*EXERCISE BRIEF*:
Could you extract every line of the records below word for word, leaving the pictures out of your answer?

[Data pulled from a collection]
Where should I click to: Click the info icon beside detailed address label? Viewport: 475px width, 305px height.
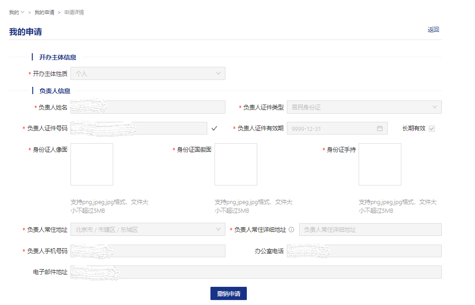(x=291, y=230)
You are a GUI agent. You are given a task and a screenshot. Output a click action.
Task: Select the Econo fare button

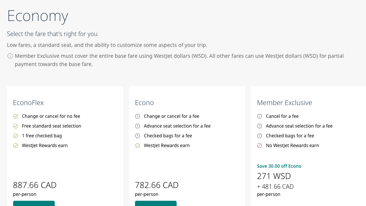[x=156, y=203]
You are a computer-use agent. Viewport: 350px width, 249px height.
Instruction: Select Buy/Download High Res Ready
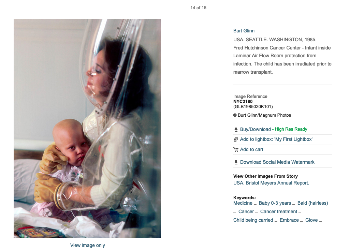pyautogui.click(x=274, y=129)
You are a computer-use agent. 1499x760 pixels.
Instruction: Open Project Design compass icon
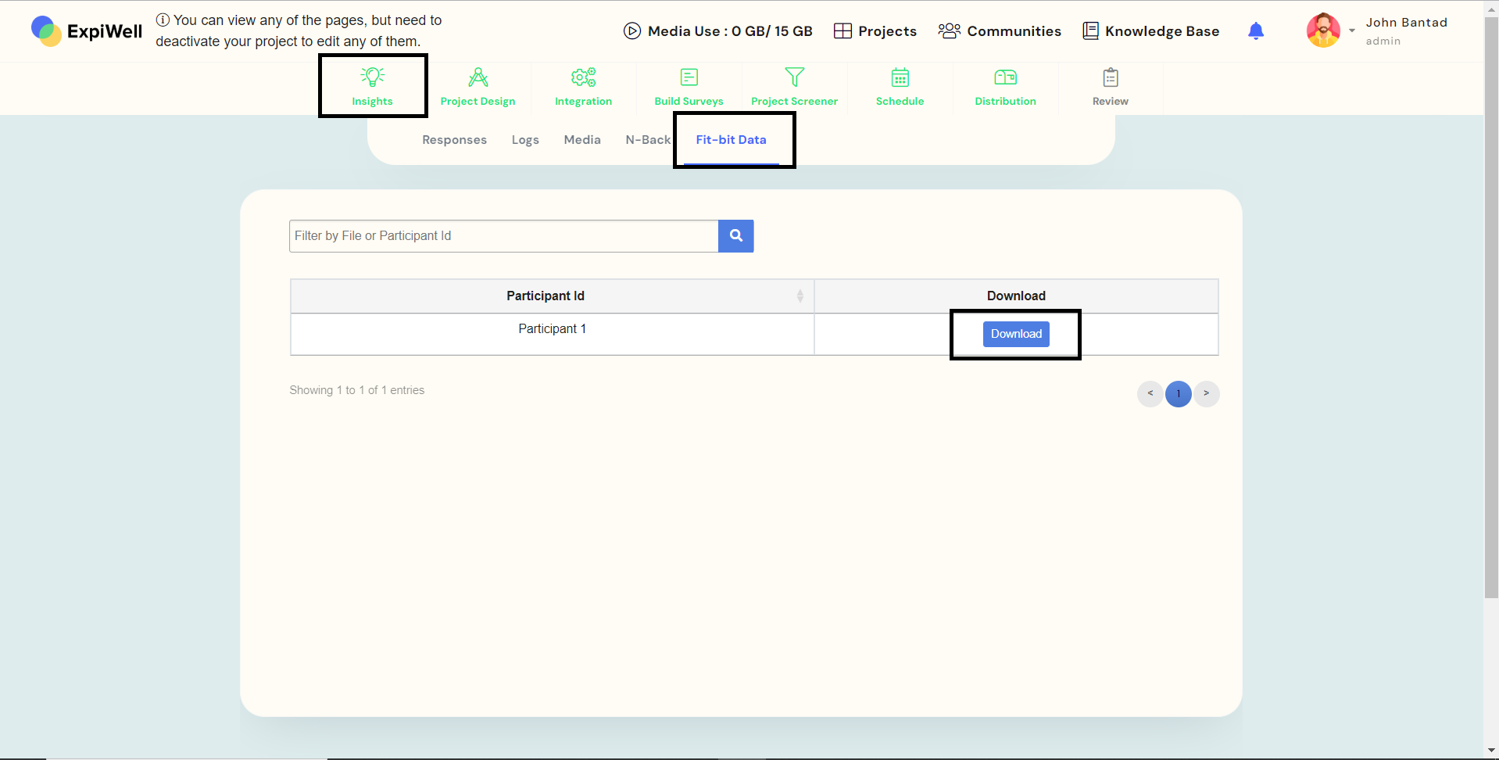click(478, 77)
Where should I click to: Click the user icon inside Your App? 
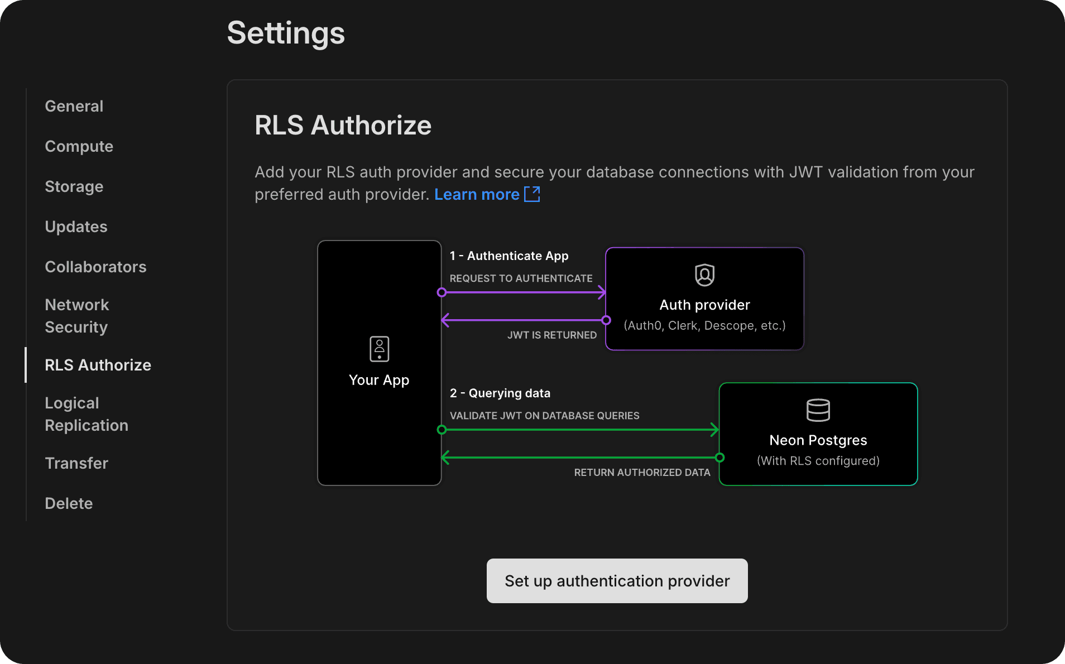pos(379,348)
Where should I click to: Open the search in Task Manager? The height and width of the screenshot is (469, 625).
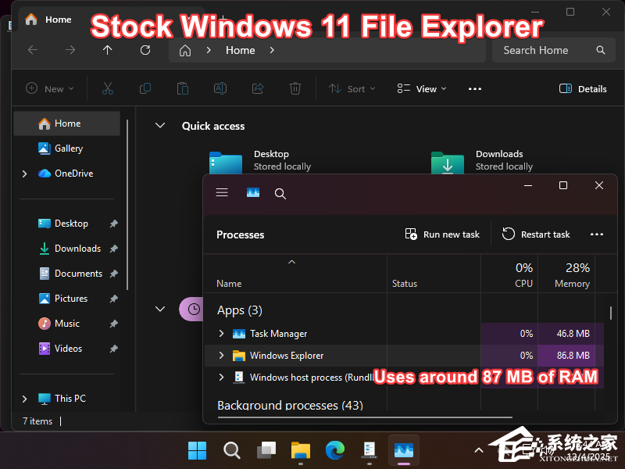280,193
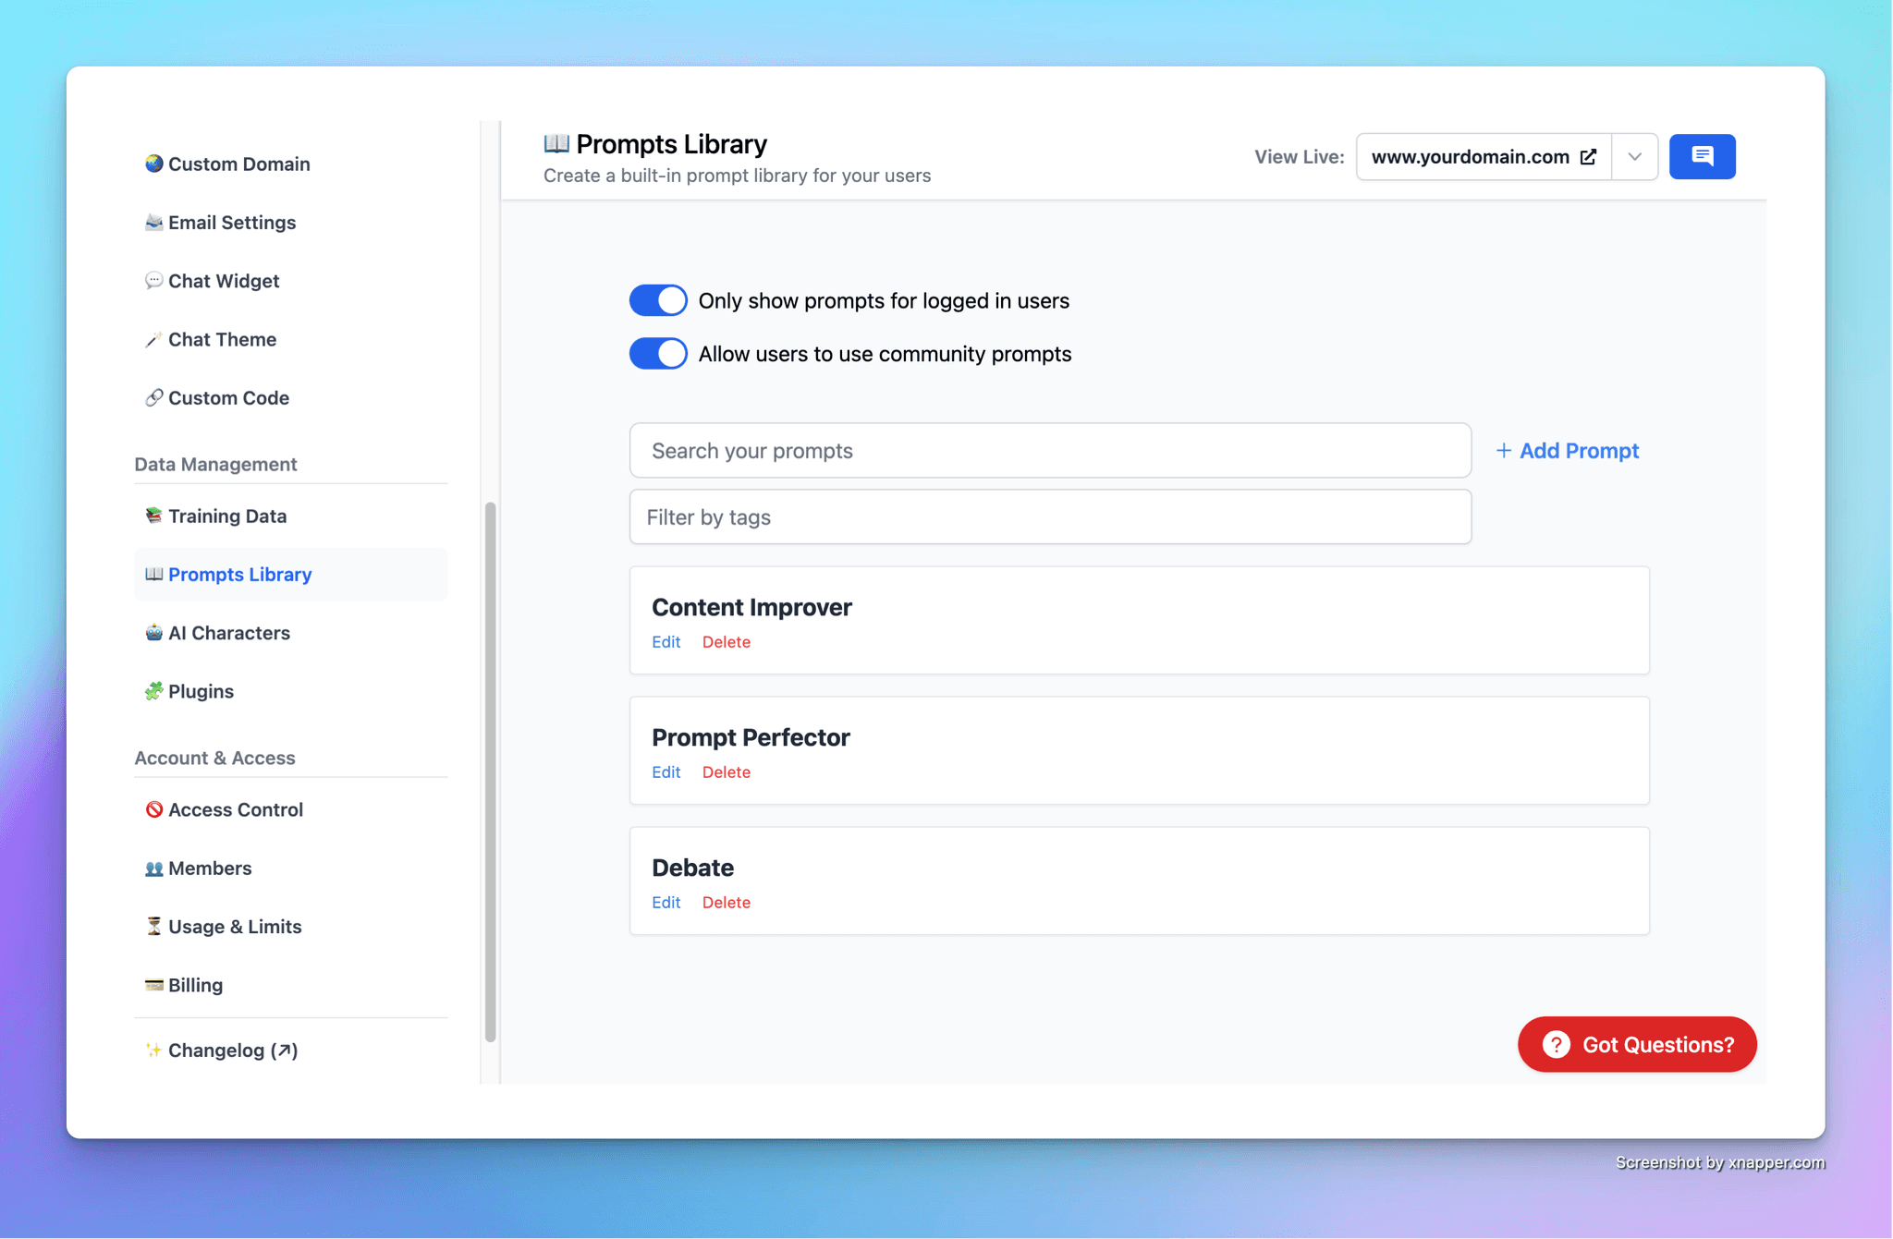Select the Training Data books icon
The width and height of the screenshot is (1893, 1239).
[x=154, y=516]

*REPLY TO THE EXERCISE*:
Where should I click to: Click the info icon beside detailed address label? Viewport: 475px width, 305px height.
(x=291, y=230)
You are a GUI agent. You are given a task and a screenshot. Output a click action.
Task: Select the Econo fare button

[x=156, y=203]
You are a computer-use agent. Viewport: 350px width, 249px height.
Instruction: Select Buy/Download High Res Ready
pyautogui.click(x=274, y=129)
You are a computer-use agent. 1499x760 pixels.
Instruction: Open Project Design compass icon
click(478, 77)
Where should I click to: Click the user icon inside Your App? 
pos(379,348)
Where should I click to: Open the search in Task Manager? The height and width of the screenshot is (469, 625).
280,193
Select the Training Data books icon
The width and height of the screenshot is (1893, 1239).
[x=154, y=516]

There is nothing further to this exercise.